Count how many lines of the listing below contain the word "callout", treating uppercase and lowercase letters as different. Give only the number.
※
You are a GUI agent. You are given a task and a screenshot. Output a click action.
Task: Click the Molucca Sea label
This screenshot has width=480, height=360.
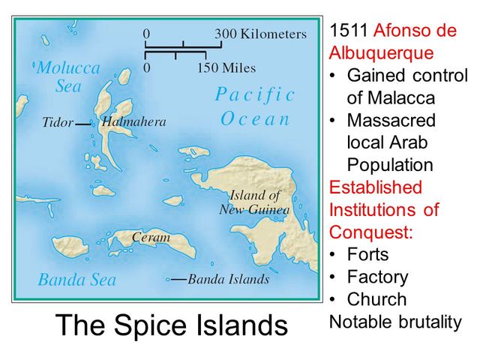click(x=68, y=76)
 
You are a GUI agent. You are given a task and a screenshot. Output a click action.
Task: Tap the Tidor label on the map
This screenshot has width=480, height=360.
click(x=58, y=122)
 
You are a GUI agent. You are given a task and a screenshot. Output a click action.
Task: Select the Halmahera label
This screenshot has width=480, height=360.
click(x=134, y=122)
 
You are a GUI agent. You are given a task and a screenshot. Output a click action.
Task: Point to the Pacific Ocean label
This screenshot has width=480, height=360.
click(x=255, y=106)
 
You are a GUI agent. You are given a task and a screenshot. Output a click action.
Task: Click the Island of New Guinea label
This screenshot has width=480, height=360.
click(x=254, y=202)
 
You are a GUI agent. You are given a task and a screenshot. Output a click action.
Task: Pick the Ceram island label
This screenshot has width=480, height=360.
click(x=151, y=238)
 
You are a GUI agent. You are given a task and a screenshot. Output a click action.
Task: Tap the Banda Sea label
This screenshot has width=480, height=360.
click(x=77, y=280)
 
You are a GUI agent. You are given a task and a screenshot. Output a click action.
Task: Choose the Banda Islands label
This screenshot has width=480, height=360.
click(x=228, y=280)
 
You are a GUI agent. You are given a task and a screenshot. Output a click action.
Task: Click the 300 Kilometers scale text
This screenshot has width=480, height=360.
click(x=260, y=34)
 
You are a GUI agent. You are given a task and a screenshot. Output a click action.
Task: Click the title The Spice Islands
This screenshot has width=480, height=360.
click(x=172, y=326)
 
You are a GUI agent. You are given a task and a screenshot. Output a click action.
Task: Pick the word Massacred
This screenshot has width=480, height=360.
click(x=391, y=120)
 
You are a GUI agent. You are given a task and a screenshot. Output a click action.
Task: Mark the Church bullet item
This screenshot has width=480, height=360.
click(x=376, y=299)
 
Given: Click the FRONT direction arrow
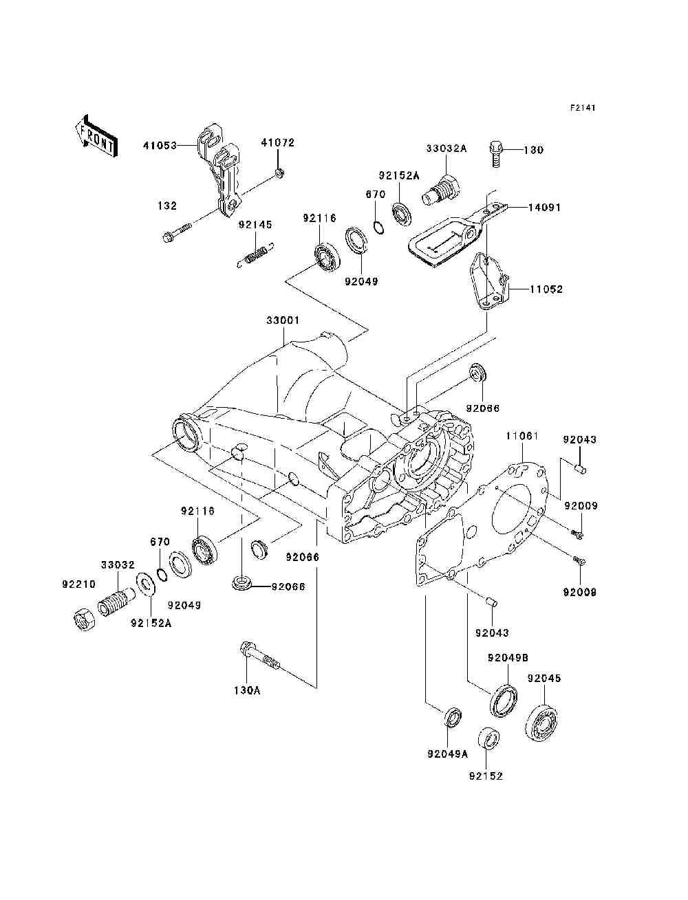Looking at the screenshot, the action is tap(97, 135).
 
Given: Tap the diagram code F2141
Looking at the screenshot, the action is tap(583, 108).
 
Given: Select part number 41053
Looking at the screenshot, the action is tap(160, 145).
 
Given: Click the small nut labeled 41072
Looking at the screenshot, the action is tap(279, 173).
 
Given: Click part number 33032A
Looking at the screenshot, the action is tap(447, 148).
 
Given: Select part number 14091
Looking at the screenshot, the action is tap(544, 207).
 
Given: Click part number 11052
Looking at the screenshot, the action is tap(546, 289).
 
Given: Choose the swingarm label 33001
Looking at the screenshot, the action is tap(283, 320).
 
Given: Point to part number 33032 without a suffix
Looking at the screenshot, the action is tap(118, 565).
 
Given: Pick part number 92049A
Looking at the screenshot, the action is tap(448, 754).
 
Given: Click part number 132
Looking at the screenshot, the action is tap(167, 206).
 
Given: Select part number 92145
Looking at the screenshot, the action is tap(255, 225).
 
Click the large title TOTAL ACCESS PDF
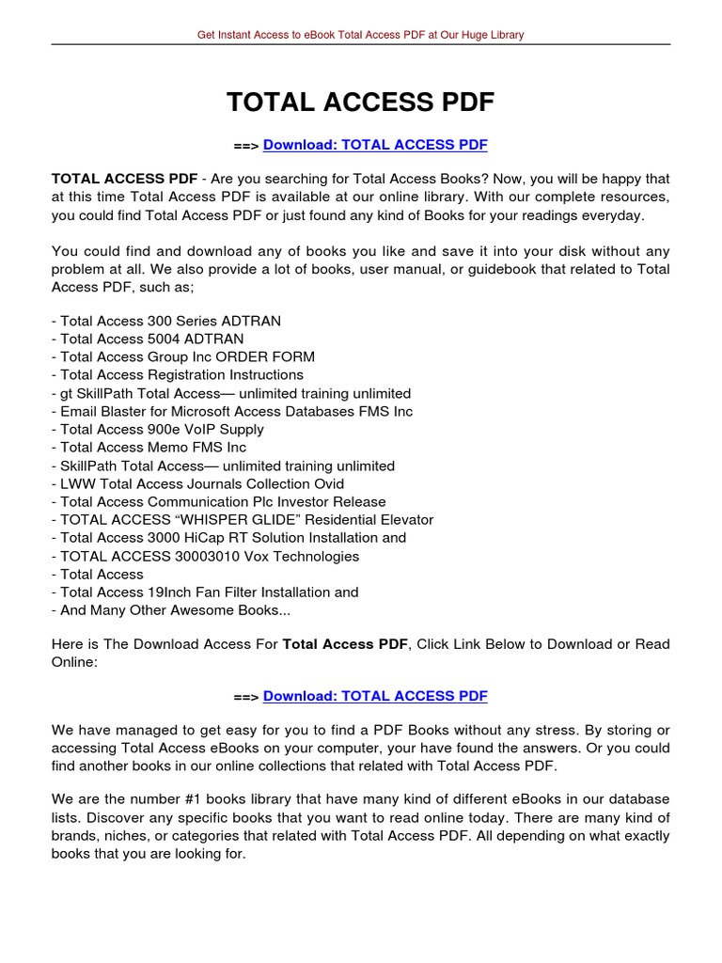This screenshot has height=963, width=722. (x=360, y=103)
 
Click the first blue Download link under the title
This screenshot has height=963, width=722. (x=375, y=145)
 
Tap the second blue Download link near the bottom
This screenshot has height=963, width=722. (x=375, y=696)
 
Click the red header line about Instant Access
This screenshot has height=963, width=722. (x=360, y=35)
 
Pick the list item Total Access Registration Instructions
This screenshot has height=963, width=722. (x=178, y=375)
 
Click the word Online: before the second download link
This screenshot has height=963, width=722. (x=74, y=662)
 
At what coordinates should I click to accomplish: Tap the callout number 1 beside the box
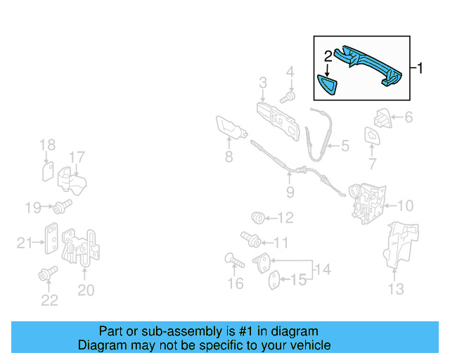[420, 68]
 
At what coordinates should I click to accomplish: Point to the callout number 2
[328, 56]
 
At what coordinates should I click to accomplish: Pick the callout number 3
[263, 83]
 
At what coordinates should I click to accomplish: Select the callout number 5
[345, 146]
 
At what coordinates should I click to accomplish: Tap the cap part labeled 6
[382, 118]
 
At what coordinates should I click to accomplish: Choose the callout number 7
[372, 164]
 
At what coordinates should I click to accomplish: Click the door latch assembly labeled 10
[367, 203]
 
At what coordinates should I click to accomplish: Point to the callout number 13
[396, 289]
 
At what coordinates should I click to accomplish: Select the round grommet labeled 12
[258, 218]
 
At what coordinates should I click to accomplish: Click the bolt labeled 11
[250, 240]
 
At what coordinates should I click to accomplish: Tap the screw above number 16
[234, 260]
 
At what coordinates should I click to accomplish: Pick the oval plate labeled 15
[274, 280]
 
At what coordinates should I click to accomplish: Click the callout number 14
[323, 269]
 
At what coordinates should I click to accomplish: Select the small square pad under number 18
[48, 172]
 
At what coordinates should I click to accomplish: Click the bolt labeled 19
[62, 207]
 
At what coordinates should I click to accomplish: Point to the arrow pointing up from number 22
※
Written response. 7